Well, with that news, my happy thought of building a hardware device to decode it went out the window. The only advice I could find on the internet, to the effect of "just use a phase locked loop," is a complete fucking joke. You can't phase-lock to a frequency you only see one or two cycles of before it switches to something else. So how is the magic of decoding this bullshit done in hardware? I haven't a clue.

Software time!

So I just attached my phone line to my sound card. I didn't directly connect it, naturally, since the ringer voltage is a nice 120 volts 20 Hz AC or something like that. That's not good for sound cards. The circuit it is currently connected with is a piece of shit no one would be able to reproduce, so there's no point in posting it.
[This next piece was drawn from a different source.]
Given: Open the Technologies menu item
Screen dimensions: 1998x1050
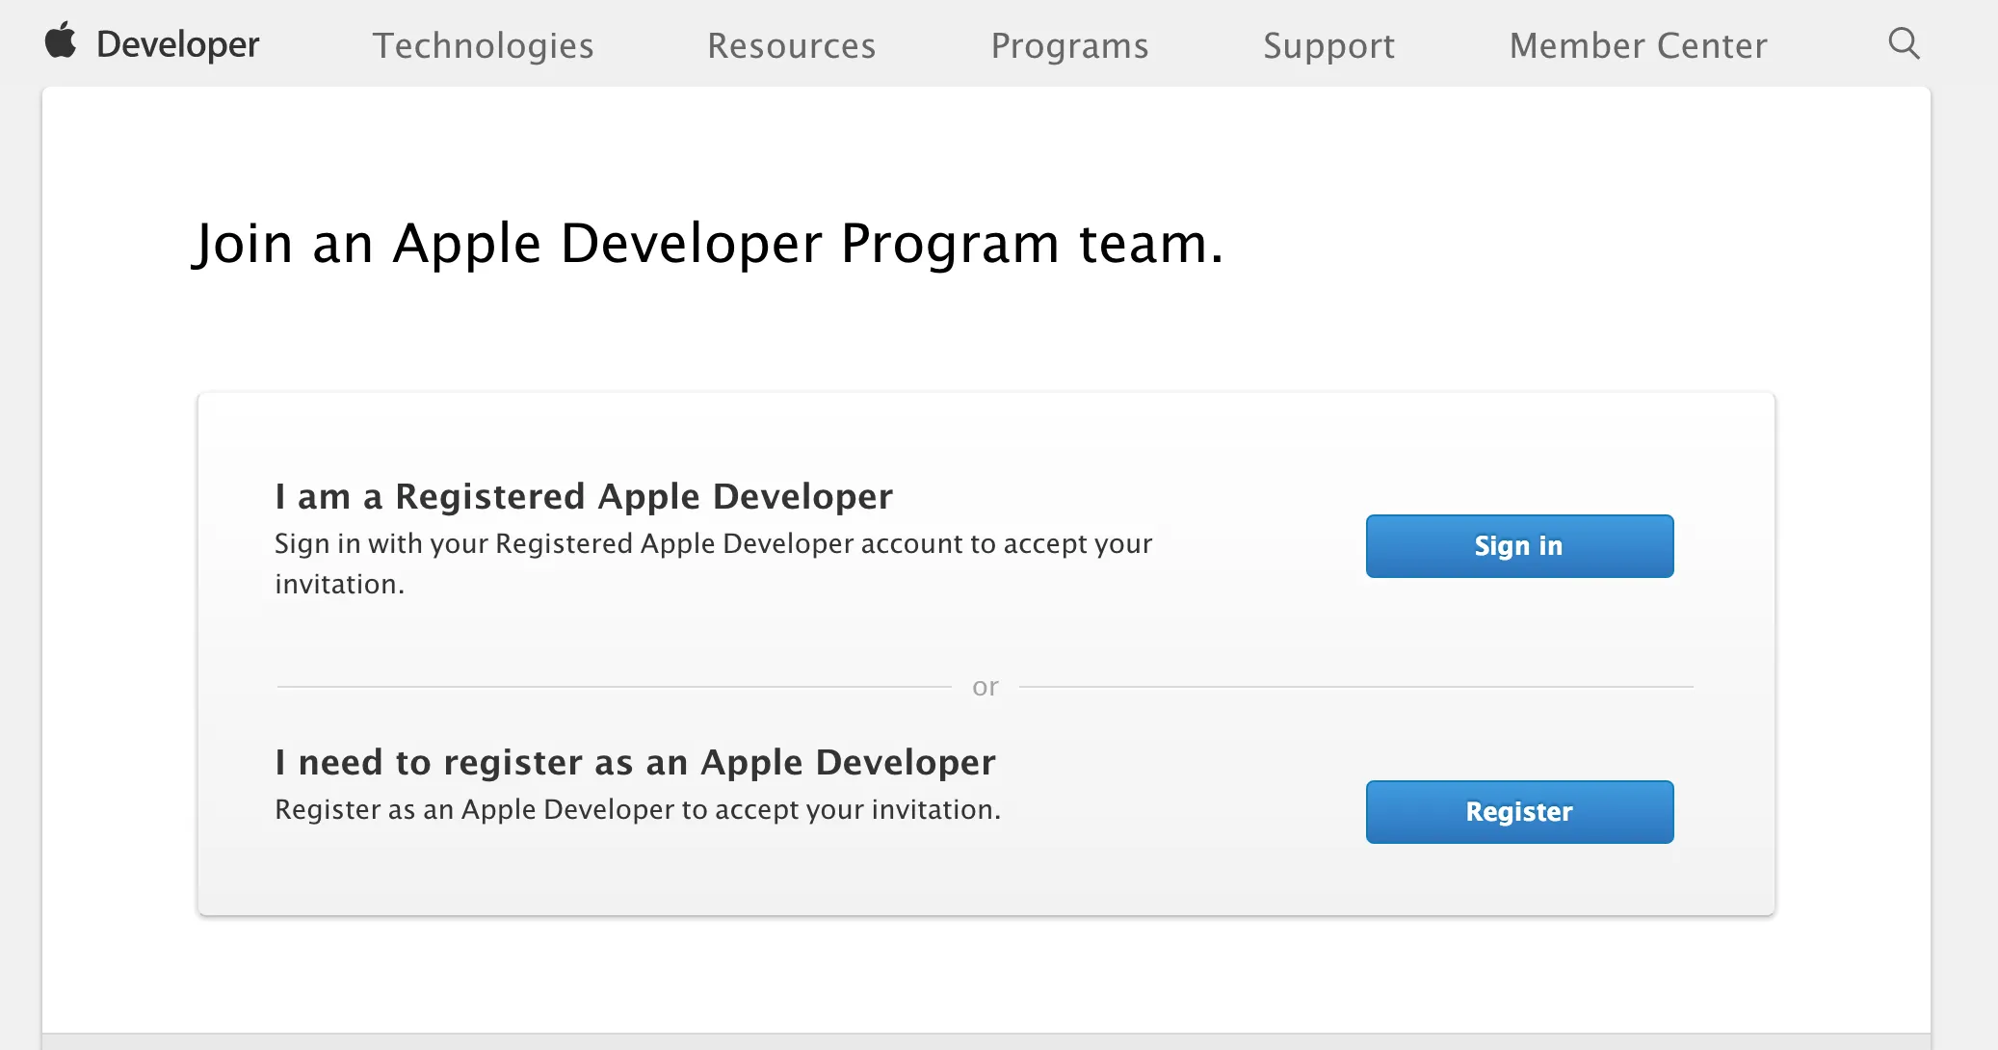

Maybe if I create a better one some day...

Anyway, I couldn't find any existing code to demodulate the data from the sound card input, so I had to write my own. ...and since I assume you found this page because you do not wish to write your own code, you'll be happy to know that you can compile mine like this:
gcc -std=gnu99 -o caller_id_demodulator caller_id_demodulator.c -lm
Then you can try it out like this:
sox sample.wav -t raw -c 1 -r 9600 -e signed-integer -b 16 - | ./caller_id_demodulator
Then you can use it like this:
rec -t raw -c 1 -r 9600 -e signed-integer -b 16 - | ./caller_id_demodulator
It will probably spit out a lot of errors, but the important thing is that it spits out the Caller ID messages as well. The errors are due to the fact that I didn't feel like writing a bunch more code to properly detect when Caller ID packets were being sent, so it kind of just tries to decode anything that sort of looks right. Filter it through grep -v Error: if the error messages bother you. ...or, hell, you have the source code. Just delete the relevant printf() lines, you lazy bastard.